Если он повторит попытку, успею ли я ему помешать? Не уверен. Сознание, что это, быть может, последние дни жизни, обострили во мне радость жизни. Все, что со мной происходит, все, что я делаю, получило новый смысл и сияет (так сказать) внутренним светом.

Мы урвали себе несколько дней каникул среди чудесной английской весны. (Подумать только, что мой безмозглый “братец” вздумал убить себя в такую погоду, когда лопаются все почки!) Мы каждый день гуляем по округе. Не знаю, что радостнее: лежать на спине среди поля вместе с Мэгги, слушая жаворонков и раннюю кукушку, или разгуливать с Мэгги по плоскогорью, следя за тенями облаков на холмах и вспугивая иногда зайцев, которые стрелой уносятся по склону. “Разгуливать по плоскогорью” – неточный образ. Точнее будет сказать “плестись”, потому что Чурбан заморил наше общее тело голодом. Но во мне сейчас горит какой-то огонь, подстегивающий тело даже при отсутствии сил.

Какое наслаждение – видеть! Даже когда смотришь старыми глазами, лишенными точности и яркости детского зрения. Бедный мой зрительный аппарат теперь “оптически несовершенен”, но радость, восторг так же свежи, как в памятном мне детстве, и от них так же захватывает дух. О, прекрасный мир: трагический, нечистый, жестокий – и все же прекрасный! Провалы оврагов на взгорье! Хрупкая геометрия паучьих сетей! Утром я варил на завтрак кашу. Ты замечал, что в какой-то момент быстрая рябь на ее поверхности сменяется тяжелыми, медлительными, бархатистыми складками? Так собирается складками гладкий мех на загривке у пумы. А потом каша закипает. Подземные взрывы в маленьком лавовом котле образуют недолговечные кратеры. Ты завороженно следишь, как испарения лавы поднимаются в стратосферу и обжигают тебе ладони. Странно, но даже в боли есть своего рода тигриная красота. Я хочу сказать: когда человек по-настоящему пробуждается и способен переживать ее во всей полноте духовного значения. Но увы, увы! Человек способен достичь этого всеискупающего просветления лишь в редкие, мимолетные мгновенья полного сознания. А большинству из нас вовсе не суждено их достичь. Это – непоправимая трагедия вселенной. Непоправимая? Нет! Она кажется непоправимой, пока мы заворожены своим одиночеством. Но в действительности все мы – части друг друга и Целого. Даже самый малый из нас в душе – Абсолют. И совершенство Целого искупает его страдания. Но, Гарри, как я заикаюсь и не нахожу слов, пытаясь выразить то необъяснимое, что действительно, хотя и смутно, вижу!

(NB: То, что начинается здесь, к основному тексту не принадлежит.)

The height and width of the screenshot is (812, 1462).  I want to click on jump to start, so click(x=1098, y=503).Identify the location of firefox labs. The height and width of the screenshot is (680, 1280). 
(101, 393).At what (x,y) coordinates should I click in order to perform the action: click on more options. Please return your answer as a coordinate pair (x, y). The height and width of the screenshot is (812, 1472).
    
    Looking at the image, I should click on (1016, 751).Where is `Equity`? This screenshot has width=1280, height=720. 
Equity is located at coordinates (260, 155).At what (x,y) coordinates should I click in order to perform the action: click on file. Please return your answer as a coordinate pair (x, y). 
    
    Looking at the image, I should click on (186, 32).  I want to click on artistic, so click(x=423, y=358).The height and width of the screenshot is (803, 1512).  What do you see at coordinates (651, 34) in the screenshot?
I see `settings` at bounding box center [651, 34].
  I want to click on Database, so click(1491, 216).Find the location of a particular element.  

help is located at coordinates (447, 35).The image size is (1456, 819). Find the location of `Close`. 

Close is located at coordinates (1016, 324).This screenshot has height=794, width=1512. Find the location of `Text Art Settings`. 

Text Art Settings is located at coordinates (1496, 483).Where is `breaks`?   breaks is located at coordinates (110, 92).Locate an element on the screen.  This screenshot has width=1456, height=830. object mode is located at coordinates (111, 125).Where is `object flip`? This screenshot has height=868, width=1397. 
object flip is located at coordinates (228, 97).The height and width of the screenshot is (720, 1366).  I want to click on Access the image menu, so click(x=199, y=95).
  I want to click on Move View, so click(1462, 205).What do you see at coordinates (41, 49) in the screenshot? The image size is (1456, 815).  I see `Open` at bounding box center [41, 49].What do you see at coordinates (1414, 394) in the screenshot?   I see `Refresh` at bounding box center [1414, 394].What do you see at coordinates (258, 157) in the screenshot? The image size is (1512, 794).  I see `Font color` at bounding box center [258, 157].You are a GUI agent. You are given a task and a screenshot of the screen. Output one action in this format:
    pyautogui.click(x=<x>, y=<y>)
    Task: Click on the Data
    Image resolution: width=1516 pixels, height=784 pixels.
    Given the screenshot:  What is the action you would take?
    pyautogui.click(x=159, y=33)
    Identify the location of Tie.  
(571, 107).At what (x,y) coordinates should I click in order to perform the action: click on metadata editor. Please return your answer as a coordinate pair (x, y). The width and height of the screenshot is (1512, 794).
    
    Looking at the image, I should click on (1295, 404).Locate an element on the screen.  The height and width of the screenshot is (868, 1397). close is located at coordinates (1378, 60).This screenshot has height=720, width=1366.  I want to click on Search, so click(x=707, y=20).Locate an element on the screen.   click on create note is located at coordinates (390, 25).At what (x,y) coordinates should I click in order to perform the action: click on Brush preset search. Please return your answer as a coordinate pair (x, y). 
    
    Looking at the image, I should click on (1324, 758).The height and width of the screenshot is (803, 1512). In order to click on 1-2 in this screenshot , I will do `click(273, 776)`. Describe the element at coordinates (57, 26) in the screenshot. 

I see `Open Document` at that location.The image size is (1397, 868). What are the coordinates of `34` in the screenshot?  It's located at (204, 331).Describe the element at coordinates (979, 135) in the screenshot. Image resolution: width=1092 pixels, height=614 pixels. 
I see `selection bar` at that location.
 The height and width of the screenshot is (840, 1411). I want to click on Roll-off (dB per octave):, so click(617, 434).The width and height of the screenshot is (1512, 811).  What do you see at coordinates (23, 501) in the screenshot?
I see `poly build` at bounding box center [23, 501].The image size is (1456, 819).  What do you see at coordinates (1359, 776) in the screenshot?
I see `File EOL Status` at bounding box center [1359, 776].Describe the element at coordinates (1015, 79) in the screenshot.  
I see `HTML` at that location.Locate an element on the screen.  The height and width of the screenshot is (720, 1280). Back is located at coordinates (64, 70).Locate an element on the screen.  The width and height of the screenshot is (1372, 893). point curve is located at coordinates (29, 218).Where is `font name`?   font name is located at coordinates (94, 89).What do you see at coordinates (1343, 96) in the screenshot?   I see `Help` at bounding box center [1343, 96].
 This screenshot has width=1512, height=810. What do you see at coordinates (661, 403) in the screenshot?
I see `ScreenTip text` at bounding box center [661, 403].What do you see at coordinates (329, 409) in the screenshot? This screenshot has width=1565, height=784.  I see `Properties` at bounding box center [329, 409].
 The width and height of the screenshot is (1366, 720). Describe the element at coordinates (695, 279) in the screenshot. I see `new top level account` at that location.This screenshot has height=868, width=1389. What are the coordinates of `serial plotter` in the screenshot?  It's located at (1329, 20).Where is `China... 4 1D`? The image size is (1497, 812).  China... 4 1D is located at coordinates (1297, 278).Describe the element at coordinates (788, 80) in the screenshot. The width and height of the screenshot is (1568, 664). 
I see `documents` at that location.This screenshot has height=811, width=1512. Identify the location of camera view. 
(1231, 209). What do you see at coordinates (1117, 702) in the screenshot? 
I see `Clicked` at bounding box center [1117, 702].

Это было дано мне в последние счастливые дни. Я много времени провожу, просто разглядывая что-нибудь. К примеру, Мэгги. Старость ей к лицу. Она была прекрасна, когда я впервые ее увидел так много лет тому назад, но теперь, хоть и утратив сладость телесной свежести, она стала прекраснее в другом. Дух, можно сказать, так явственно просвечивает в ее опытной, закаленной и продутой всеми ветрами улыбке. Если бы только она могла сполна насладиться настоящим, не думая о будущем, не страшась будущего! Я до своего ухода должен научить ее этому. Я сумею. Я научу ее видеть все с точки зрения вечности. За эти несколько дней мы создадим нечто навеки прекрасное. Мы пополним вечность нашей благодарностью. Наша мелодия вознесется в последней торжествующей ноте. Я не вверяю ее твоим заботам, потому что она сильна, и я за нее не боюсь. Но твоя дружба много значит для нее.

И дети! Ты лишен этой радости, Гарри – видеть, как растут дети и радоваться, что им нужен, и радоваться, видя, как они становятся самими собой, а не тем, чем ты хотел бы их сделать. Мне трудно простить мое проклятое второе «я» за причиненный им вред. На Колине его следы останутся навсегда. Его характер искажен цинизмом, которого в нем не должно быть. Но он крепкий и здравомыслящий парень и вполне хозяин самому себе. Даже неуклюжесть Чурбана не замарала всерьез той мягкости, которую передала ему Мэгги. Шейла, благослови ее бог, пострадала меньше. Я не знаю никого, даже Мэгги, столь безмятежного, как она. Что касается этой чертовски привлекательной мартышки Маргарет, она, думаю, выправится, хоть одряхлевший Чурбан до недавнего времени бессовестно баловал ее. Меня она, конечно, почти не знает. И дуется, что я от нее не в восторге.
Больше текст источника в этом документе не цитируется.